Pub Date: April 19th, 2011
ISBN: 978-1-4165-9179-5
Publisher: Scribner

William Styron’s daughter recalls her love-hate relationship with the literary lion.

The author’s reputation as a leading 20th-century American fiction writer made his homes in Connecticut and Martha’s Vineyard lively gathering places for the country’s elite authors: Peter Matthiessen, Lillian Hellman, Norman Mailer and many others regularly talked, argued and drank (heavily) in his living rooms. But Alexandra Styron (All the Finest Girls, 2001) is more fixated on the brooding, mercurial man who dominated and terrified her after the parties ended. By the time Alexandra was a teenager, most of her father’s triumphs as a fiction writer were behind him (in a sweet passage, she recalls her blushing attempts to read the sex scenes in Sophie’s Choice as a tween). Her observations focus less on his books and more on his verbal abuse of her mother and siblings, his long absences fueled by alcohol or work and his bouts with depression, which led to his acclaimed book, Darkness Visible (1990), but drained the family’s emotional reserves. Perusing her father’s papers, she finds reams of failed attempts to recapture the glories of Lie Down in Darkness (1951) and The Confessions of Nat Turner (1967). Interviewing his former colleagues, she discovers a writer who was emotionally fragile even at his most successful.

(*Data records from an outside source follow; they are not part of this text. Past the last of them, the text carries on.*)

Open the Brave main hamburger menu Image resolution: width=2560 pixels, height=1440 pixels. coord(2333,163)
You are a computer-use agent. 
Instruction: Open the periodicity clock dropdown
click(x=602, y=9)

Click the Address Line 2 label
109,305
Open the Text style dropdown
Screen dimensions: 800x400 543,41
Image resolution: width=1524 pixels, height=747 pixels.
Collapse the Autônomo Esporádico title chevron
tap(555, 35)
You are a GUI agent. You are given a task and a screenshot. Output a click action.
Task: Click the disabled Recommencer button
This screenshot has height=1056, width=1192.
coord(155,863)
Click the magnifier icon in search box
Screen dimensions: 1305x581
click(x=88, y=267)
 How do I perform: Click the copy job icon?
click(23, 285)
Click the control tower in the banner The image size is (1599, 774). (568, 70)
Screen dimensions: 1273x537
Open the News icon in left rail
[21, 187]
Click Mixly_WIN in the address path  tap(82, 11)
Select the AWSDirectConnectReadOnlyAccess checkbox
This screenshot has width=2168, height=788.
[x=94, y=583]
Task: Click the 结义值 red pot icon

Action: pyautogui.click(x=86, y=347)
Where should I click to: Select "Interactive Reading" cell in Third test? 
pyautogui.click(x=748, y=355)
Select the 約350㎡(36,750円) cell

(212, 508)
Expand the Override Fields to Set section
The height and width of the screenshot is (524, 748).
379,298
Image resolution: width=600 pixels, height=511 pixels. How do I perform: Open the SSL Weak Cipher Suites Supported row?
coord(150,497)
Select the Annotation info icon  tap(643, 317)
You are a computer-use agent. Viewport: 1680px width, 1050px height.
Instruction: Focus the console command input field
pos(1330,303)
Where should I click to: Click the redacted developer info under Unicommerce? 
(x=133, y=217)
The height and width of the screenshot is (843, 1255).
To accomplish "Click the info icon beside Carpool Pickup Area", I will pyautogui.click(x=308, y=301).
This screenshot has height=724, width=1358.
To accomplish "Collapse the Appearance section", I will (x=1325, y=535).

An official biography of Styron has already been written (James L.W. West III’s William Styron: A Life, 1998), and Alexandra doesn’t feel compelled to compete with it. Sometimes that’s an asset: She can be brutally frank and intimate about her frustrations with her father, especially during his long decline before his death in 2006. But the book, expanded from a New Yorker essay, also feels somewhat centerless. The author takes long leaps back and forth across time, and her attempts to integrate her own frustrations as an aspiring actress and fiction writer feel tacked-on. In the book as in her life, she struggles to assert her own personality but ultimately plays a secondary role to her father.

A tender and tragic remembrance, though mainly of interest to the author’s most devoted fans.